Exercise description:
Write out the data word for word, taking care that no picture is carried over.

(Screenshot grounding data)
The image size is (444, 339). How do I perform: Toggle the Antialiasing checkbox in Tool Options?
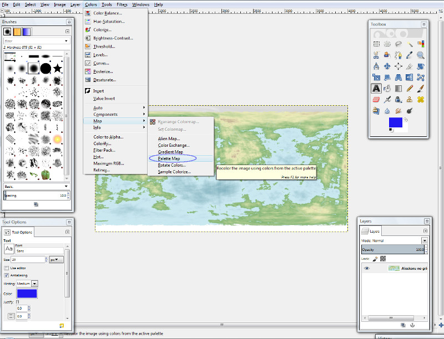point(6,275)
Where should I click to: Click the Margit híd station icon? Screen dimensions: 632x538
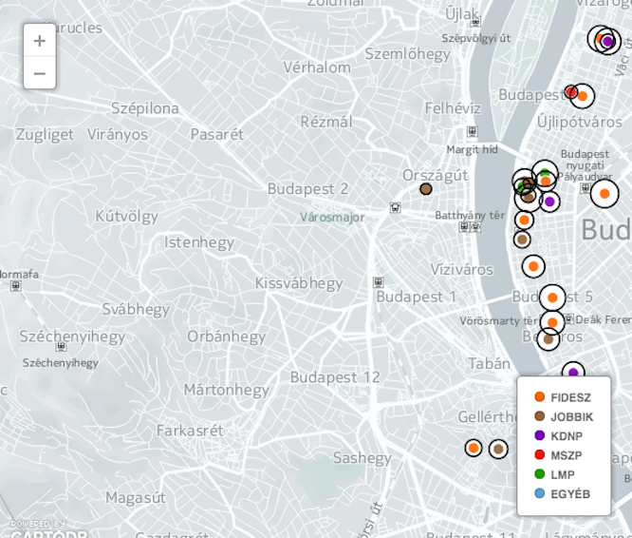point(472,132)
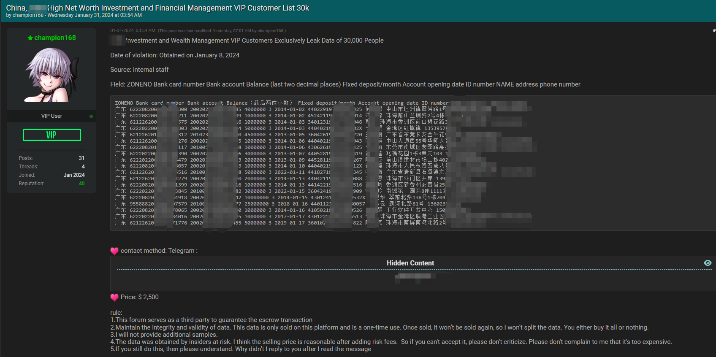716x357 pixels.
Task: Click the Hidden Content header
Action: (x=410, y=263)
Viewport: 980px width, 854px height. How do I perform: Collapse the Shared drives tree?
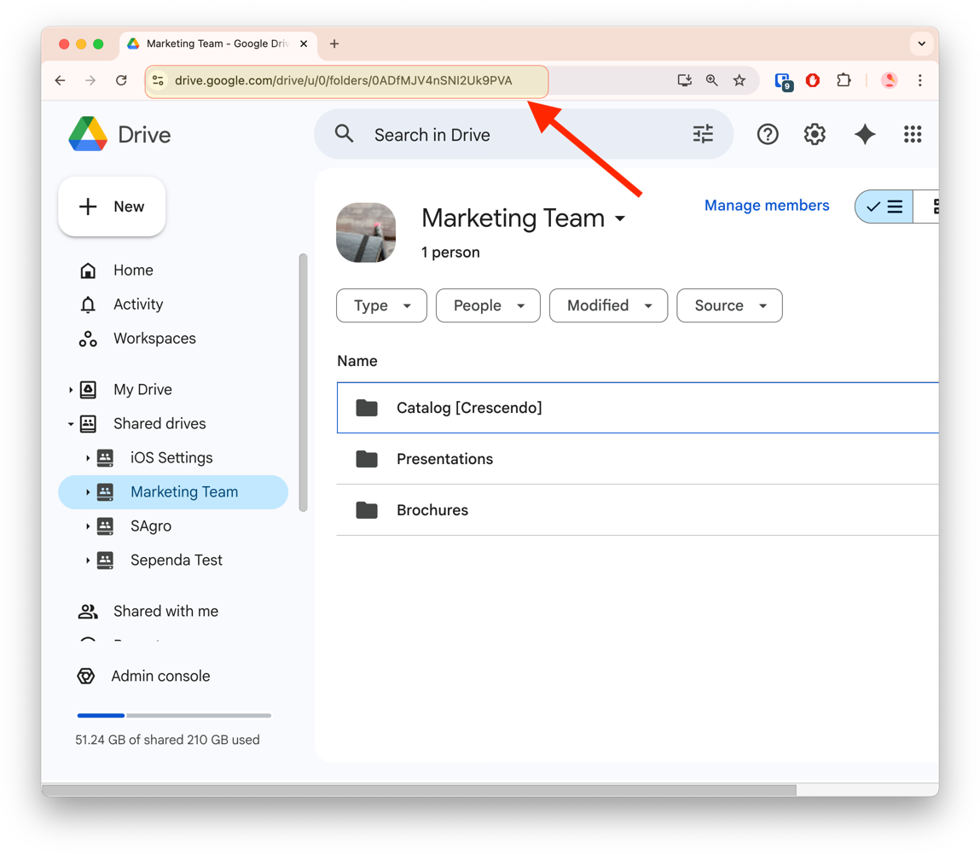[71, 424]
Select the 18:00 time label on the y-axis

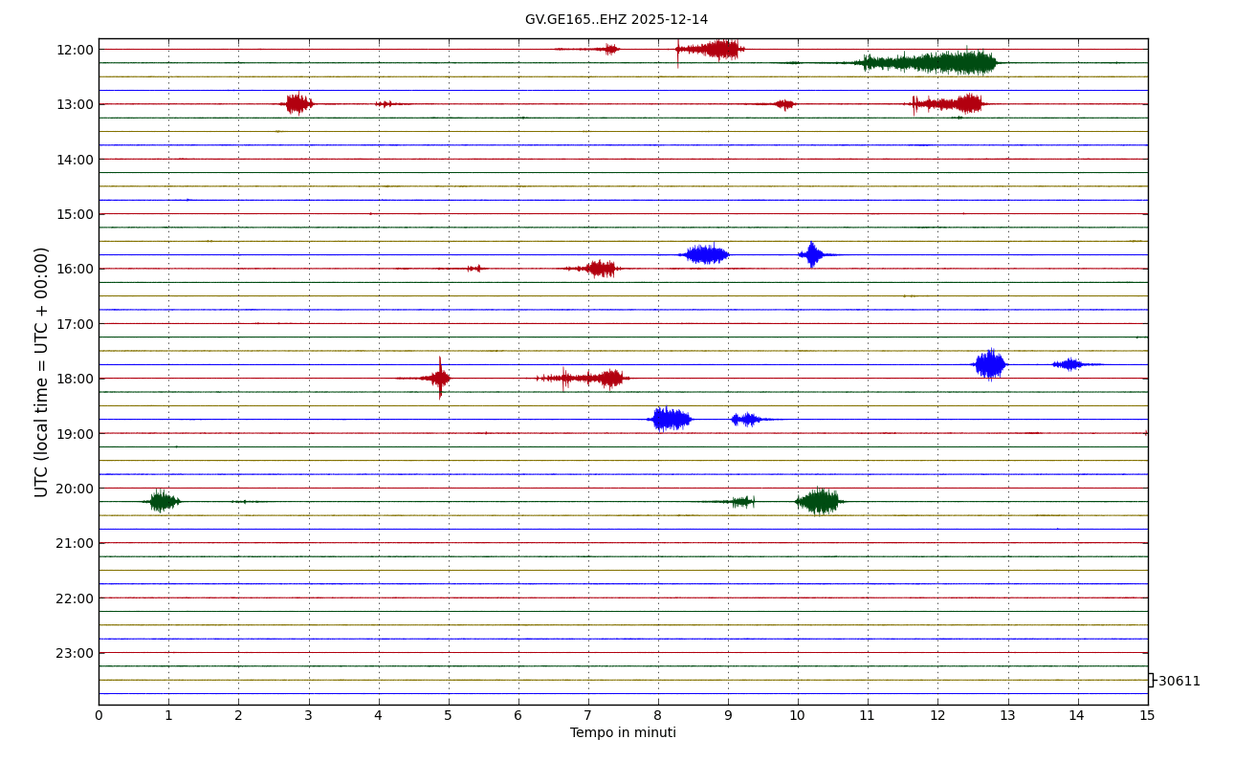76,379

Written answer:
The image size is (444, 339). How do I perform: Toggle the Antialiasing checkbox in Tool Options?
point(6,275)
Where should I click to: Click the Margit híd station icon? Screen dimensions: 632x538
point(472,132)
716x357 pixels.
Task: Click the Hidden Content header
Action: (x=410, y=263)
Viewport: 980px width, 854px height. How do I perform: Collapse the Shared drives tree?
[71, 424]
Select the 18:00 time label on the y-axis

76,379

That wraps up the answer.